Les autorités libyennes sont concernées au premier chef. Aussi, nous les engageons à libérer immédiatement les personnes détenues sans inculpation ou à inculper celles-ci d’infractions prévues par la loi et à les juger dans les meilleurs délais dans le cadre d’une procédure conforme aux normes internationales d’équité des procès. Nous exhortons en outre les autorités libyennes à mettre sur pied un système judiciaire garantissant que les responsables présumés d’enlèvements, de disparitions forcées et d’autres crimes soient poursuivis et traduits en justice. Nous demandons aux autorités libyennes de libérer immédiatement tous les migrants et réfugiés détenus arbitrairement par la Direction de lutte contre la migration illégale et d’apporter les modifications législatives nécessaires pour dépénaliser l’entrée et le séjour irréguliers dans le pays et la sortie illégale du territoire.

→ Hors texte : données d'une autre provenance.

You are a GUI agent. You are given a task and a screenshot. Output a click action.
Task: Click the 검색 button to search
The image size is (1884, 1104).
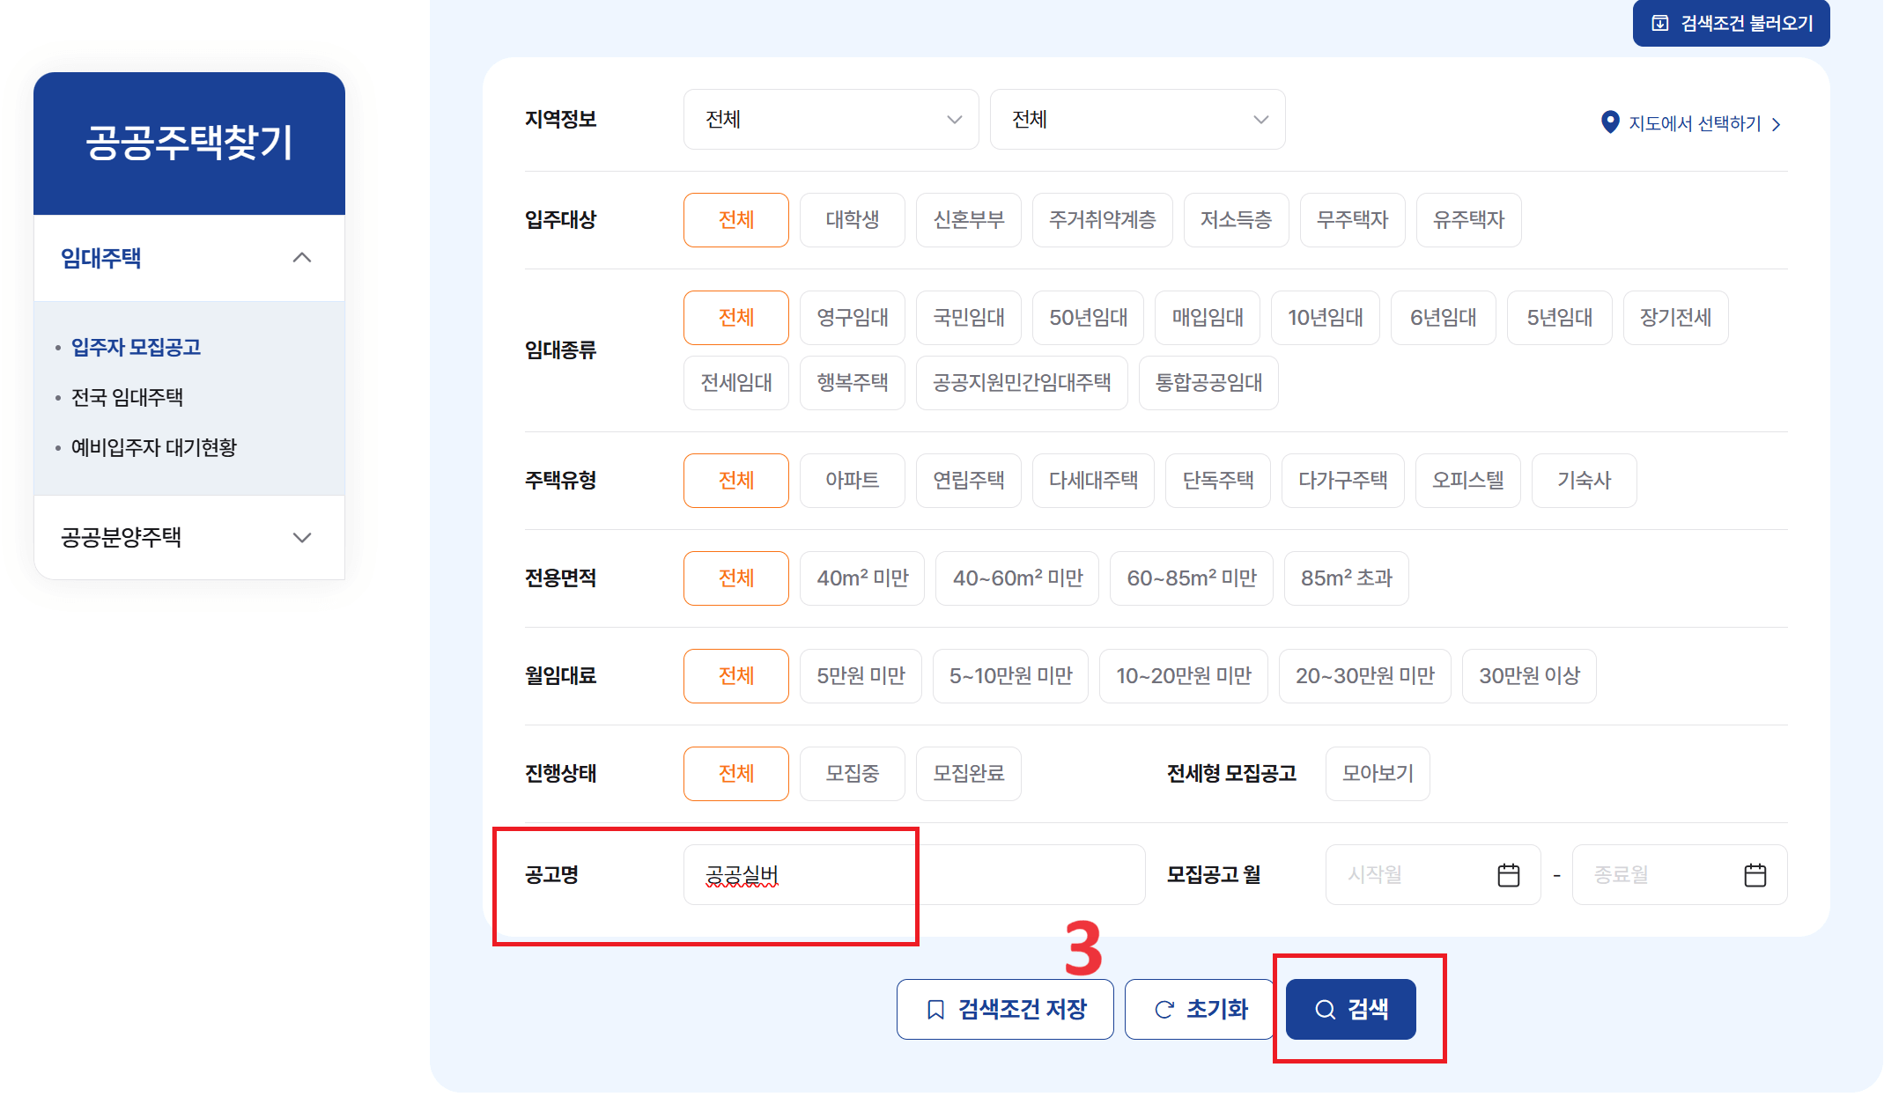coord(1350,1009)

Nous saluons la volonté des autorités libyennes de chercher de l’aide auprès du Conseil des droits de l’homme et reconnaissons l’importance du travail accompli par d’autres entités et mécanismes internationaux, comme la Mission d’appui des Nations unies en Libye et la Cour pénale internationale. Il reste cependant beaucoup à faire pour garantir la paix, le respect de l’obligation de rendre des comptes et la justice en Libye. À cet égard, nous recommandons au Conseil de mandater un mécanisme international d’enquête pour :

  • mener une enquête approfondie sur les atteintes au droit international humanitaire et relatif aux droits humains commises en Libye depuis 2011 afin de contribuer à mettre fin au climat d’impunité qui règne dans le pays ;
  • identifier les auteurs présumés d’atteintes aux droits humains commises en Libye en vue de les traduire en justice ;
  • formuler des recommandations sur les mesures à prendre pour faire respecter l’obligation de rendre des comptes et, de manière préventive, pour éviter que de nouveaux crimes soient commis ;
  • dialoguer avec les autorités libyennes et servir d’interlocuteur pour les parties intéressées, en particulier la Mission d’appui des Nations Unies, la Cour pénale internationale et la Cour africaine des droits de l’homme et des peuples, afin de fournir l’appui et les conseils nécessaires à l’amélioration immédiate de la situation des droits humains et à la lutte contre l’impunité en Libye ;
  • présenter au Conseil des droits de l’homme un exposé oral et un rapport écrit à ses trente-neuvième et quarantième sessions ;
  • présenter un rapport écrit à l’Assemblée générale, au Conseil de sécurité et aux autres organes internationaux et régionaux concernés.